The daily 6:00 p.m. handoff between daytime and nighttime interns was estimated to provide up to 120 unique resident pairings of PAR scores over the duration of the study, exceeding the 44 resident sign-out pairs that would be required to achieve 90 % power to detect a 0.5 SD difference in scores at the 0.05 alpha level. Based on the published findings of the original PAR study, the team structure of our four medicine services, a four-month study period, and recent ICU transfer/Code 45/RRT rates, we estimated that we would have 90 % power to detect an odds ratio of 1.4 for the association between PAR score and occurrence of a clinical deterioration event at the 0.05 alpha level.
This study was reviewed and deemed exempt by the Mayo Clinic Institutional Review Board.

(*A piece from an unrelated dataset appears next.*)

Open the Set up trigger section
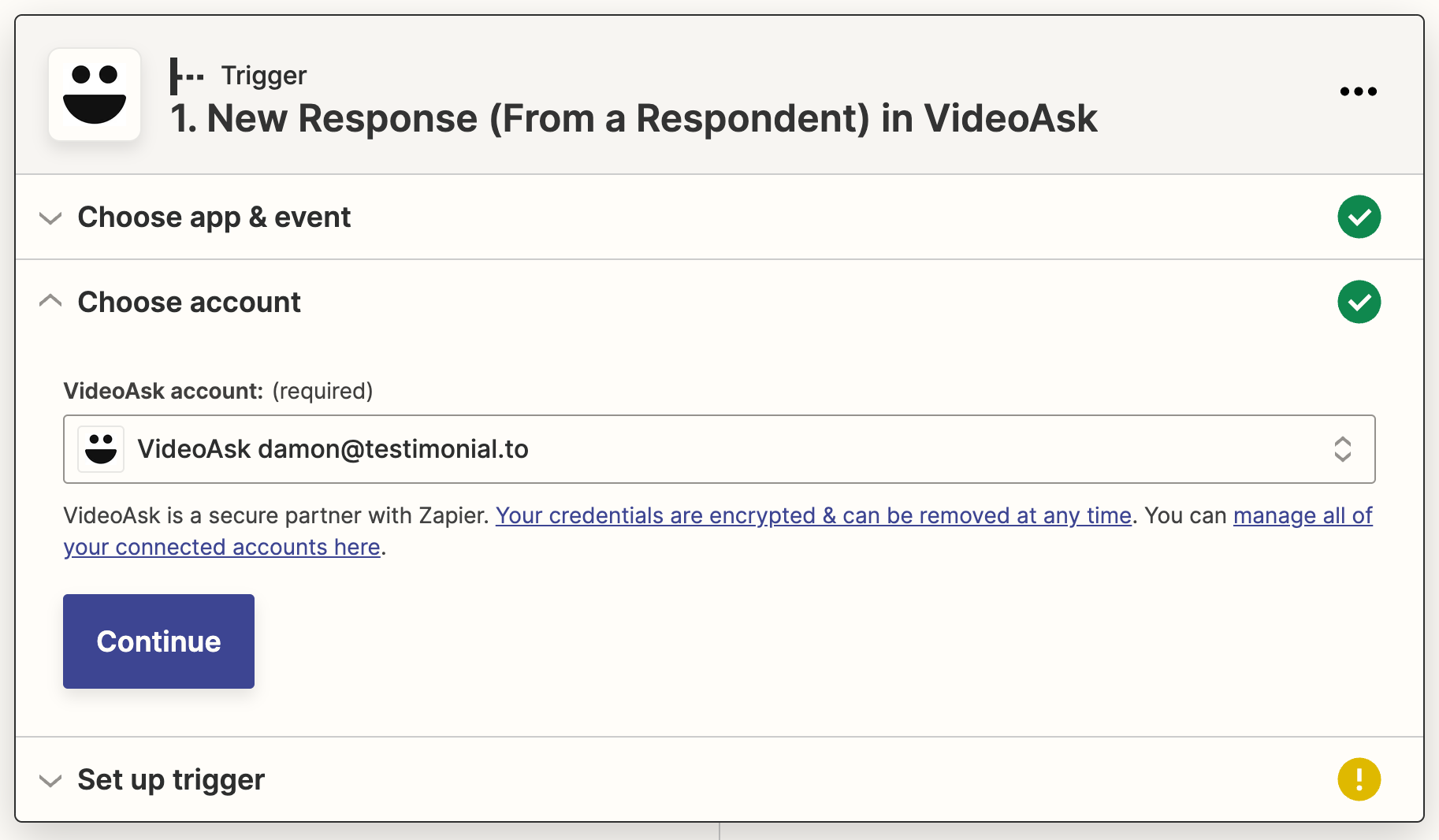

To evaluate the agreement between the handoff giver and receiver, inter-rater reliability was assessed using intraclass correlation coefficients (ICCs) and their corresponding 95 % confidence intervals (CIs). The mean and standard deviation (SD) of PAR scores by the givers and receivers were reported, and paired t tests were used to assess magnitude and direction of disagreement.
The distribution of patient sex, prevalence of prior events, and giver PAR scores were reported as counts and percentages of patients, distinct hospitalizations, and patient-days, respectively. Patient age and length of stay (LOS) were summarized using median and interquartile range (IQR).
Event prevalence was calculated within each PAR score and reported as count (%) of patient-days. There were no observed clinical deterioration events on patient-days assigned a PAR of 7 by PGY-3 givers, so ratings of 6 or 7 were grouped as “6+” a posteriori to allow statistical estimation in subsequent associative analyses.
To assess potential associations between giver PAR score and observed clinical deterioration events, logistic regression models were fit using generalized estimating equations to estimate odds ratios (ORs) of an event within 24 hours of handoff for PAR scores of 6+, 5, 4, 3, and 2 vs. 1. Available patient demographics were adjusted for simultaneously, and repeated assessments of patients were accounted for via an exchangeable correlation structure. Area under receiver operating characteristic curves (AUROCs) were reported to assess performance of PAR score thresholds as predictors of subsequent clinical deterioration.
All analyses described above were performed separately by PGY (1 and 3) and reported as such below. The threshold for significance was set at 0.05 throughout. Calculations were made using SAS statistical software (version 9.3; SAS Institute Inc., Cary, North Carolina).